◆ **RECORD EXCERPTS**:

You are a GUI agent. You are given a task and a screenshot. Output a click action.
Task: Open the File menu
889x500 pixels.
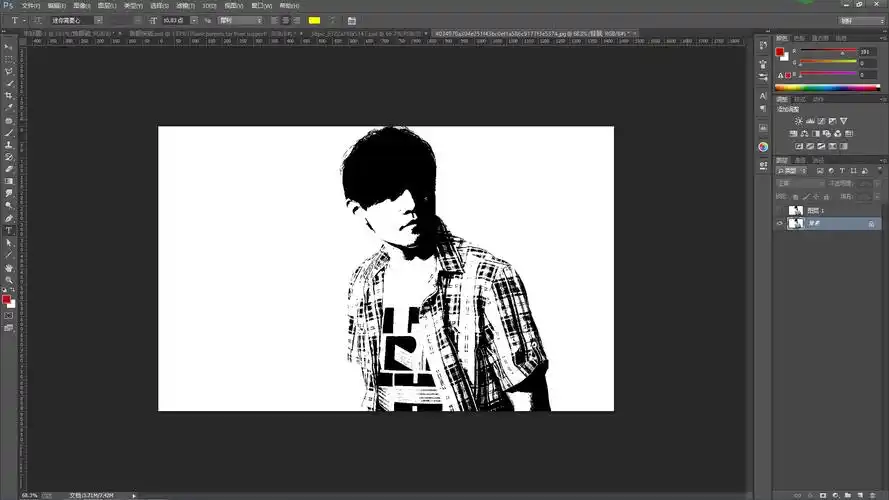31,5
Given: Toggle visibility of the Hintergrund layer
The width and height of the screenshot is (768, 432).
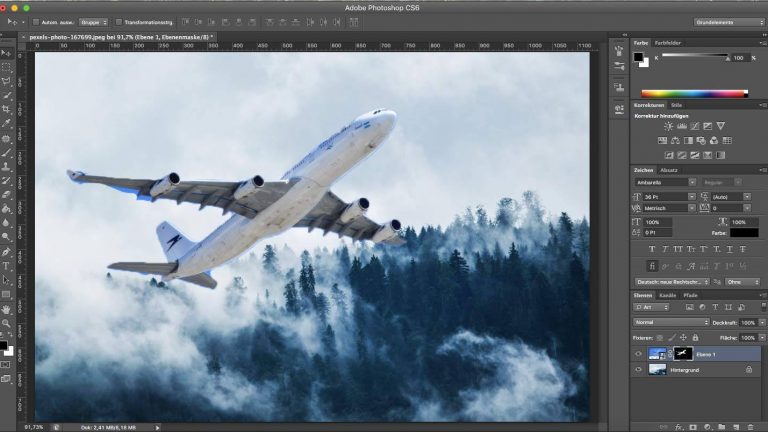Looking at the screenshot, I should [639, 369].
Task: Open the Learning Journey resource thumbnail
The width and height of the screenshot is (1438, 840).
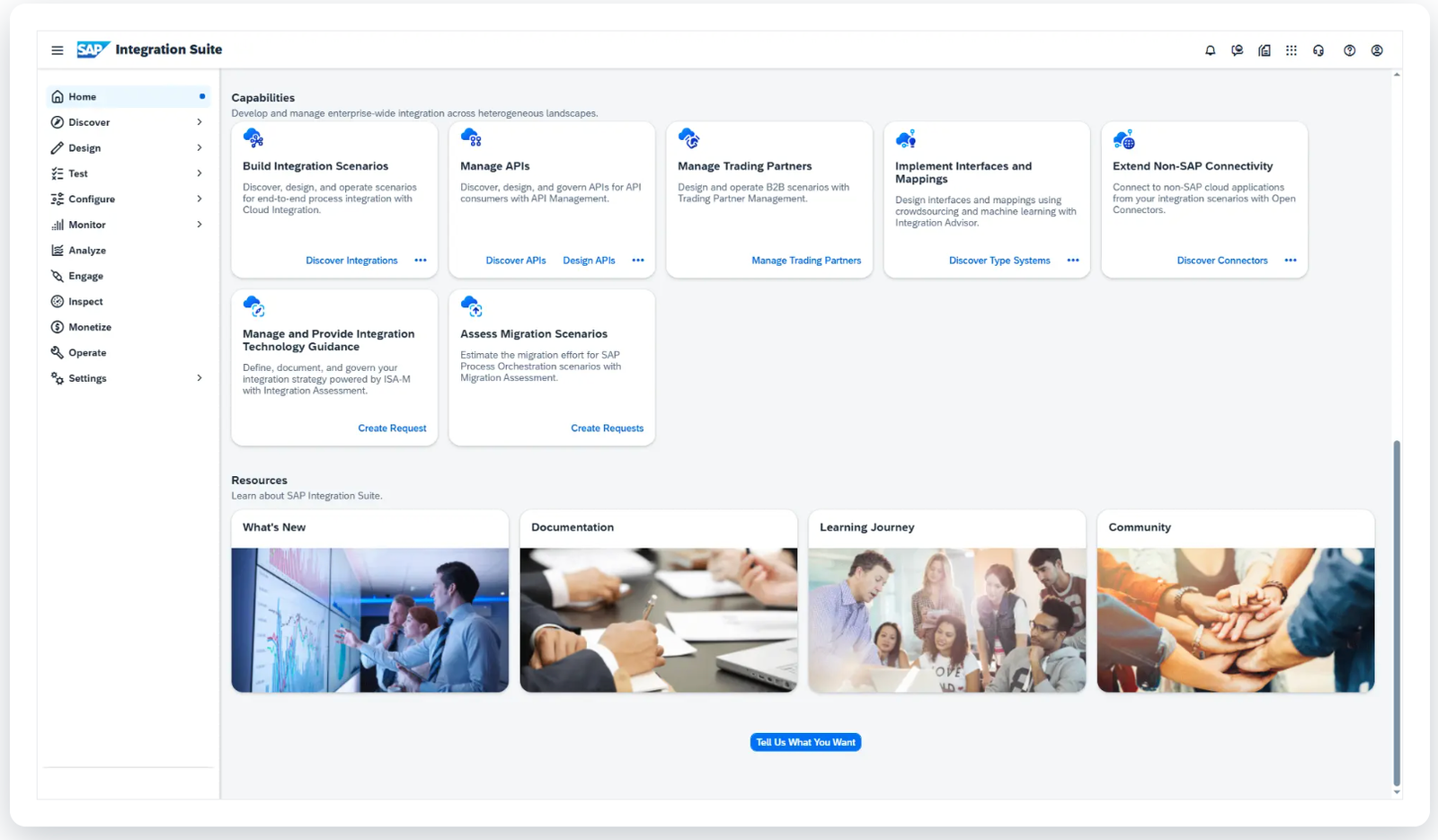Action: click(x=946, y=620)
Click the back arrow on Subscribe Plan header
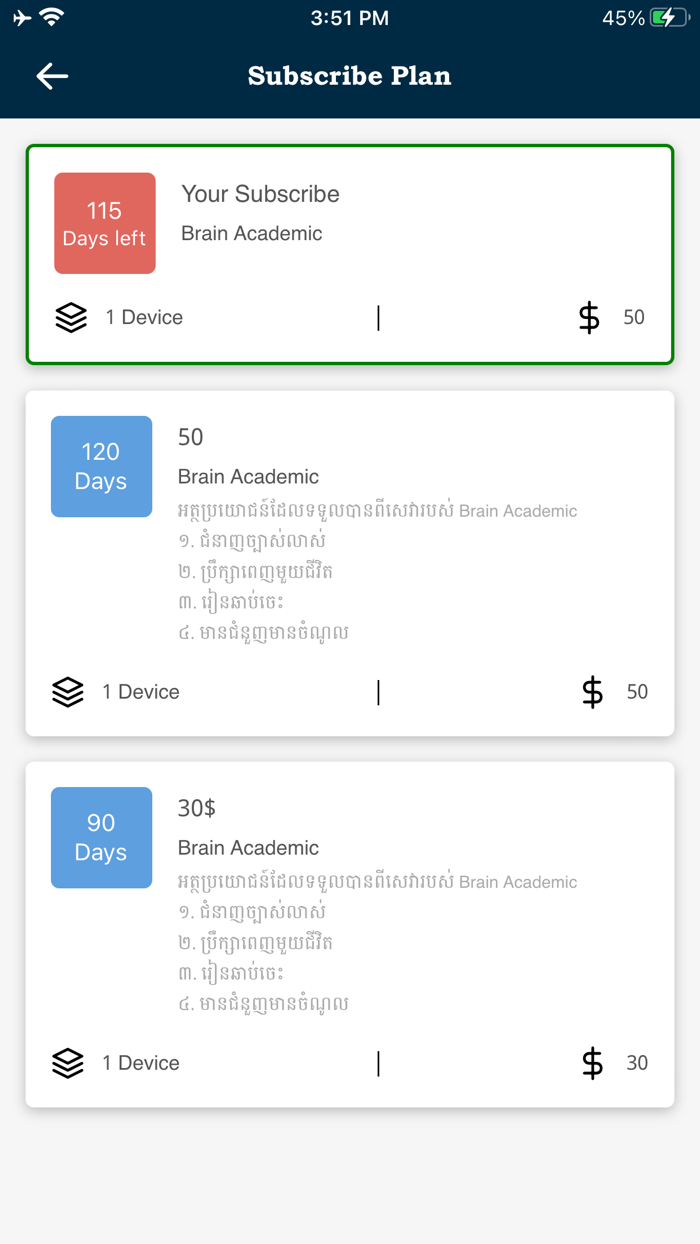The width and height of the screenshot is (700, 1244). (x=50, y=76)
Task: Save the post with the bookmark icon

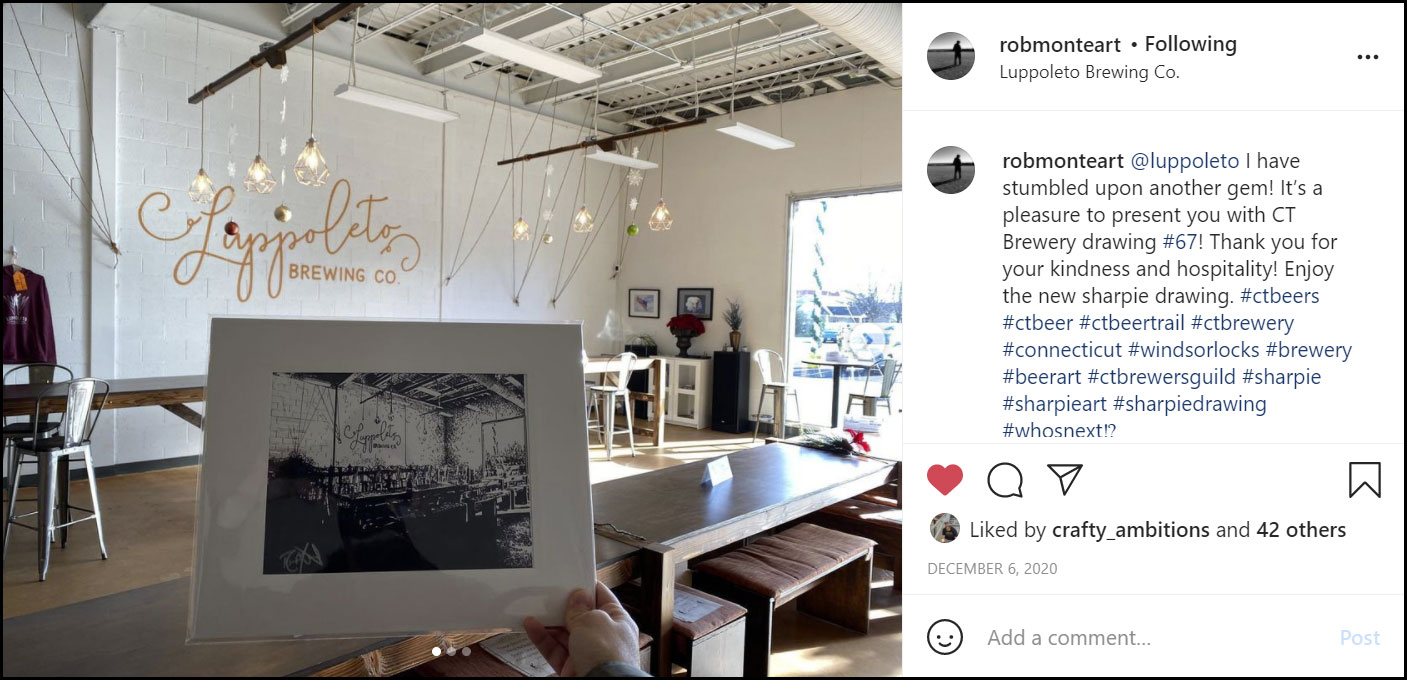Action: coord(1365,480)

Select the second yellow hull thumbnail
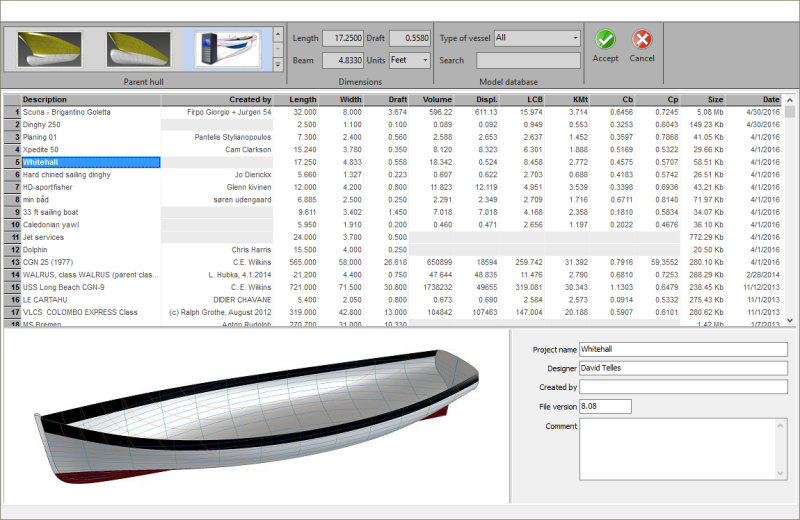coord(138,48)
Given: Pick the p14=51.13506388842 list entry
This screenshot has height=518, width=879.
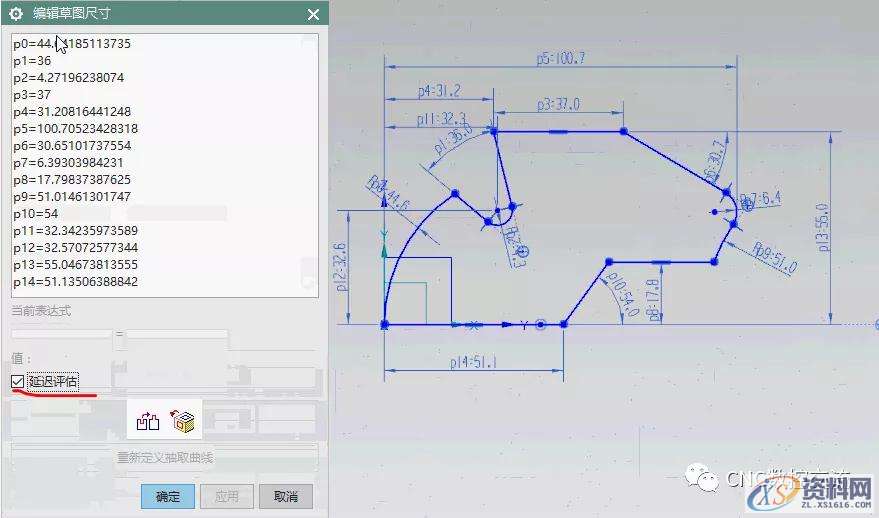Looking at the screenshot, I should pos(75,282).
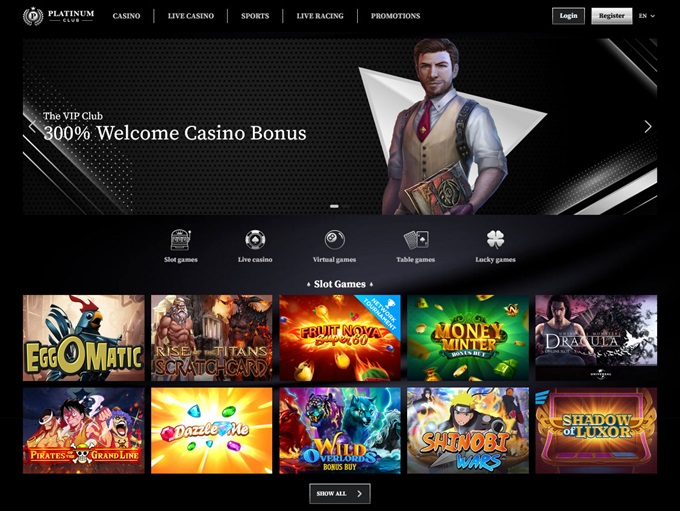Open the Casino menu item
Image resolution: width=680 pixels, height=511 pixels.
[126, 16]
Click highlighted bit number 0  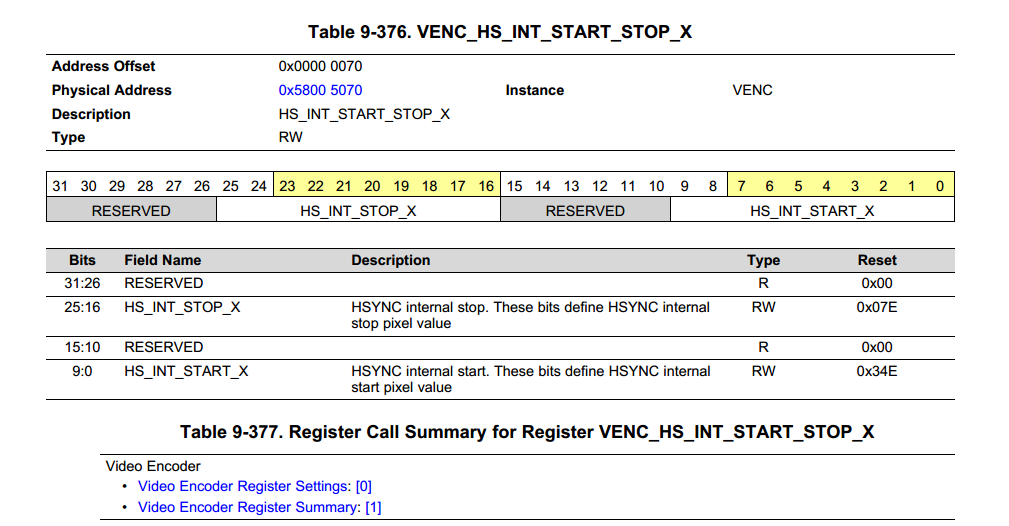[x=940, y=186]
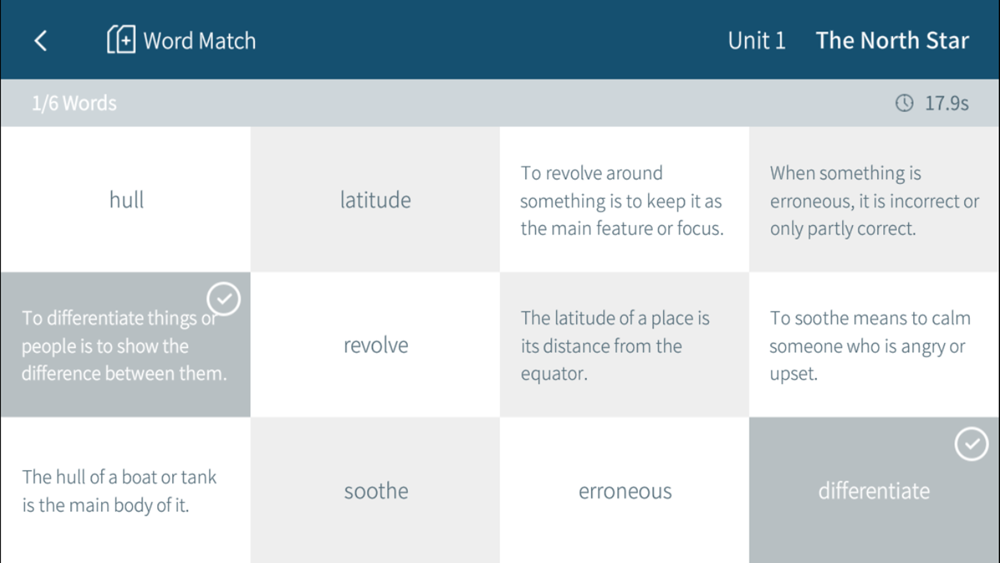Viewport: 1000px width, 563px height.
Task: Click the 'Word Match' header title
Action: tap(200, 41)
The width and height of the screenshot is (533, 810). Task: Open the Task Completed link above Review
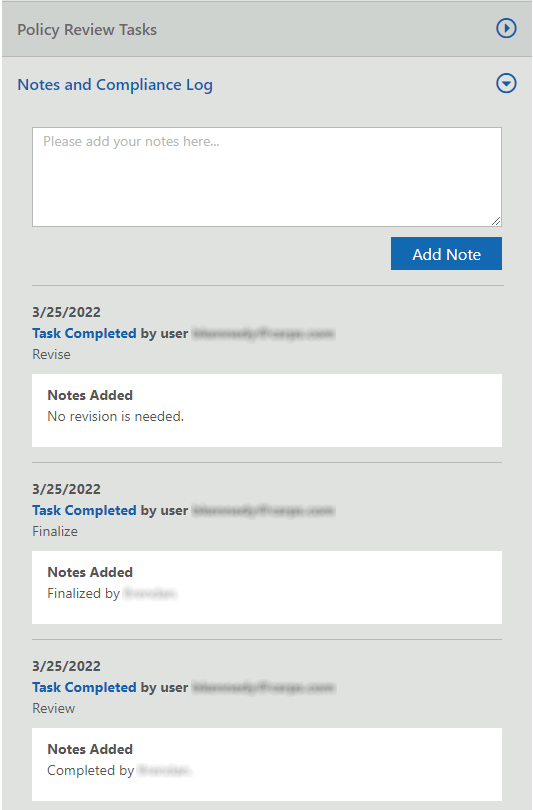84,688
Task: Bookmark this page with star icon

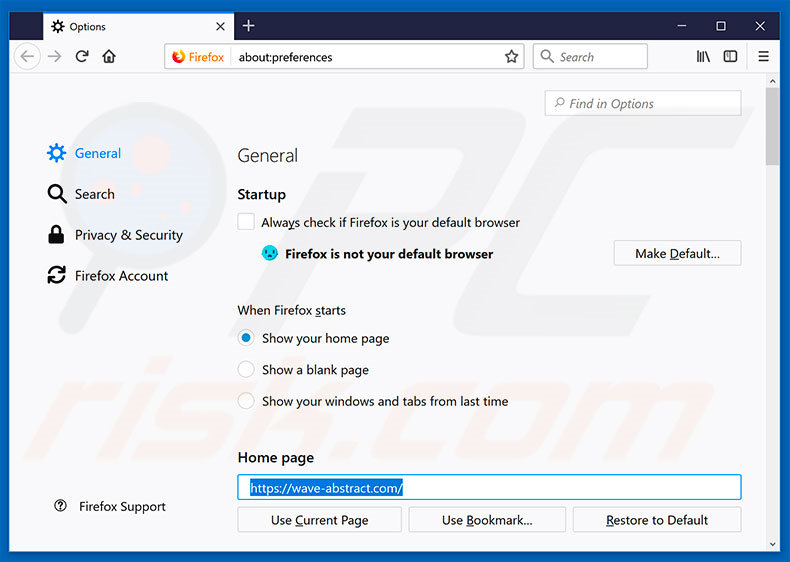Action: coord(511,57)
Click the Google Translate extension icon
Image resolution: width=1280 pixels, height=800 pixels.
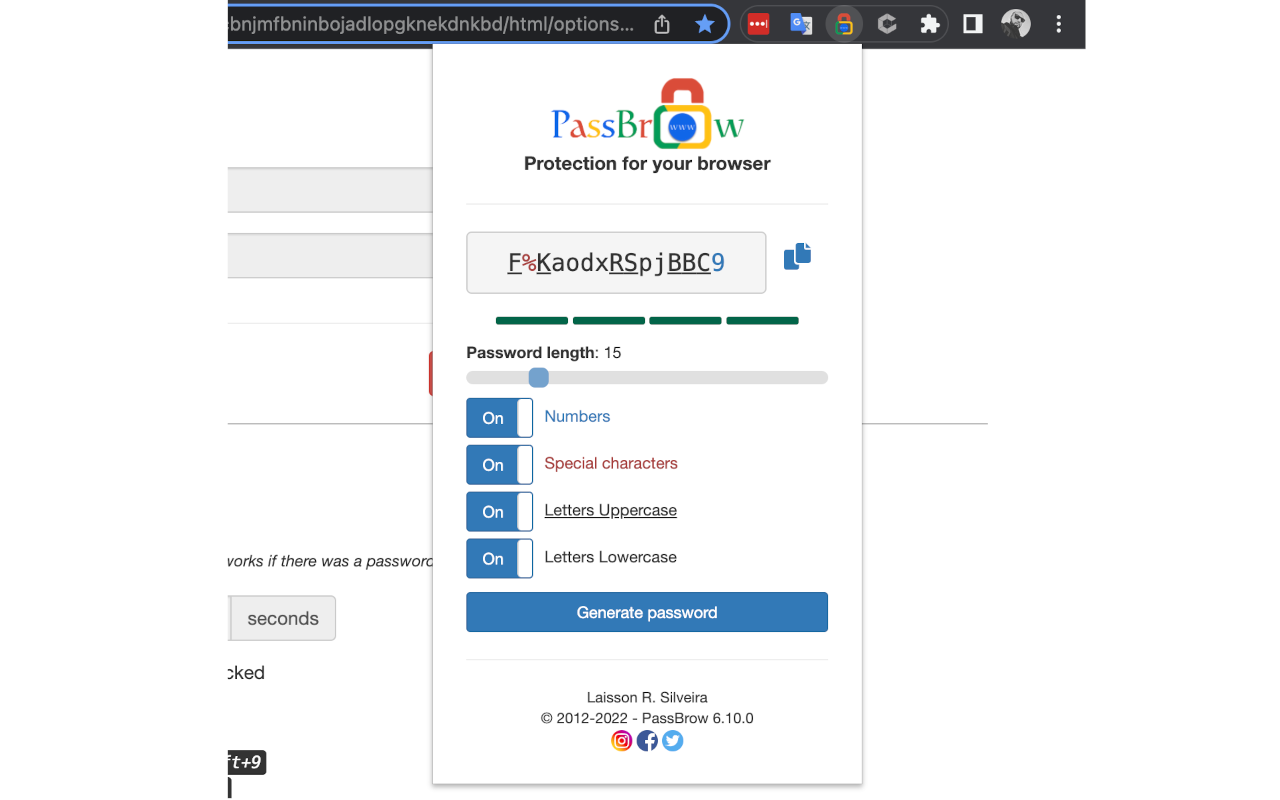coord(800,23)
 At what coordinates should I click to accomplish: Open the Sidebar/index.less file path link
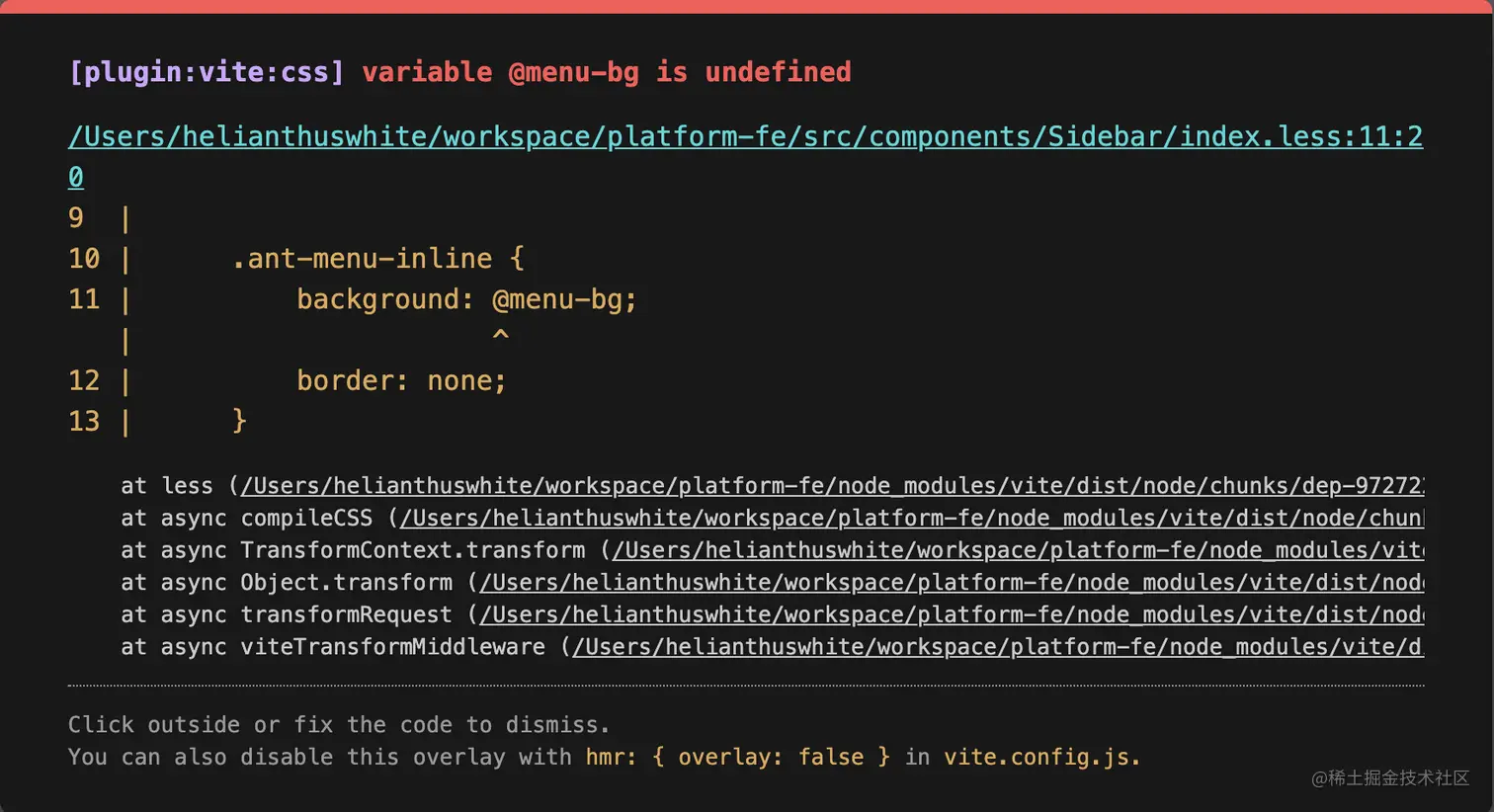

◆ **EXERCISE GOAL**: Please print, exactly as given, the lines running from the beginning of the listing through the line containing "Task: Open the Learning", omitting each picture.

◆ **TASK RESPONSE**:
You are a GUI agent. You are given a task and a screenshot. Output a click action.
Task: Open the File menu
889x500 pixels.
31,5
Given: Toggle visibility of the Hintergrund layer
The width and height of the screenshot is (768, 432).
Looking at the screenshot, I should [639, 369].
Task: Open the Learning Journey resource thumbnail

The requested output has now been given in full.